Industrial Disability (85.34(2)(u))
The industrial disability analysis will now include the number of years in the future it was reasonably anticipated that the employee would work at the time of the injury (this will include retirement).
Industrial disability will not be required for an employee returns to work or is offered work for which the employee is paid the same or more. If this occurs, the employee is entitled to only the functional impairment resulting from the injury. If an agreement for settlement or award is issued based on the employee’s return to work, and that employee is terminated later, the employee can seek an award of industrial disability in a review/reopening procedure. Note that there is no statute of limitations for the employee to bring a request for review/reopening.
Permanent Total Disability (85.34(3))
Employees are now only entitled to PTD benefits until he or she is no longer permanently and totally disabled. An employee forfeits his or her PTD benefits for weeks he or she receives gross earnings equal to or greater than 50% of the statewide average weekly wage. Furthermore, an employee is no longer entitled to compensation for PTD while receiving unemployment compensation. An employee cannot receive PTD and PPD benefits at the same time.
Temporary Benefits (85.33(3))
For remote workers, such as truck drivers, light duty work offered at the employer’s location where the employee has previously worked is now presumed to be suitable.
Employers are now required to communicate an offer of temporary work in writing, and the letter must include details of lodging, meals, and transportation. It also must state that if the employee refuses the offer of temporary duty work, he/she shall communicate in writing the reason for the refusal and will not be compensated unless the work refused is not suitable.
If the employee refuses the work because he or she believes the work to be unsuitable, the employee is required to communicate the refusal in writing to the employer stating the reason for the refusal.
Interest (Iowa Code § 535.3)
For interest on past due benefits, the rate is now set by the annual interest rate equal to the one-year treasury constant maturity rate plus two percent. Before the amendment, the rate was 10% per year.
Examination of Injured Employees (85.39)
The refusal of an employee to attend a medical exam results in a forfeit, rather than just a suspension, of the employee’s right to any compensation for the period of the refusal.

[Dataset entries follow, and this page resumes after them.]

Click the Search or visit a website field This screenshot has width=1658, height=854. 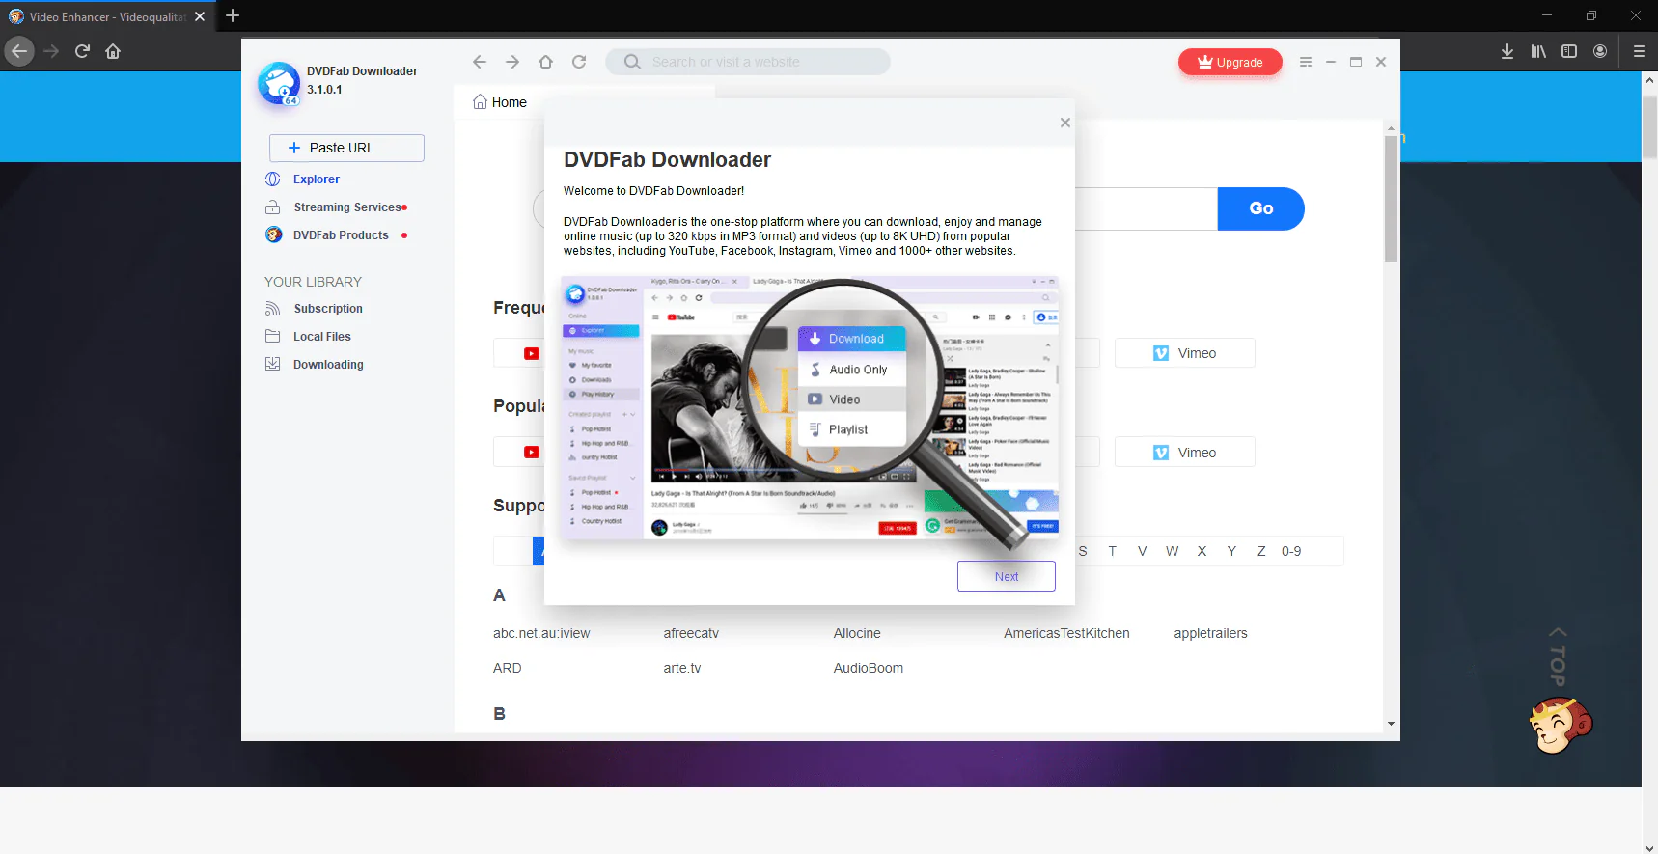748,62
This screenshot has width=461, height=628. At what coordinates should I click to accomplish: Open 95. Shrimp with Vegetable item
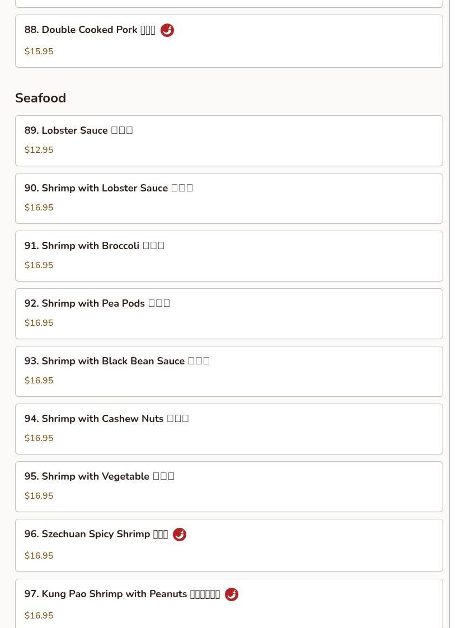point(229,486)
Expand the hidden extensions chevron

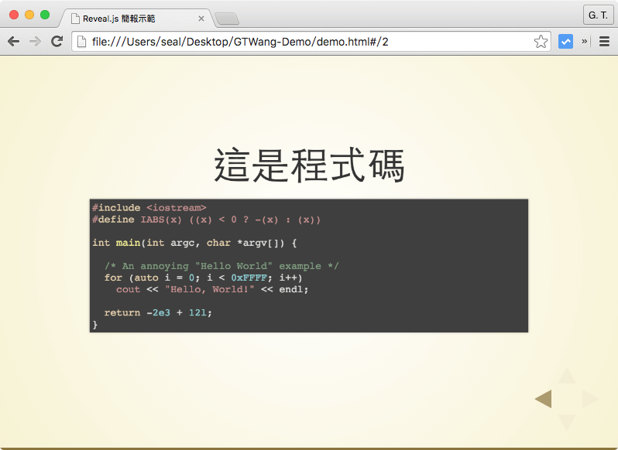pyautogui.click(x=585, y=42)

An employer is only liable to reimburse an employee for the cost of an independent medical exam if the injury is determined to be compensable.
Claimant Attorney Fees (86.39)
Claimant Attorneys cannot recover fees on the compensation voluntarily paid or agreed to be paid to an employee for temporary or permanent disability benefits. They can now only recover fees based off of the amount they can show would not have been paid but for their involvement.
Future payments can be commuted to present value lump sum payment “only upon application of a party to the commissioner and upon written consent of all parties to the proposed commutation or partial commutation . . . .”
Shoulder injuries are no longer considered industrial disabilities and are now categorized as scheduled member injury based off of 400 weeks.
Shoulder Rehabilitation (85.70)
An employee who has sustained an injury to the shoulder resulting in PPD who cannot return to gainful employment because of the disability, now has the right to be evaluated by the department of workforce development, and if deemed appropriate, referred to an area community college to receive new career vocational training. The employer or the employer’s insurer is required to pay financial support for participation in the program up to $15,000 for tuition, fees, and required supplies.
Iowa jurisdiction will now be limited to employees who work for an employer with a place of business in Iowa and who regularly work at or from that place of business.
Note: The Iowa Workers’ Compensation Commissioner has notified area attorneys that a review process is underway to determine if changes need to be made to Commission rules, forms, or petitions. Therefore, further changes to the process may be made.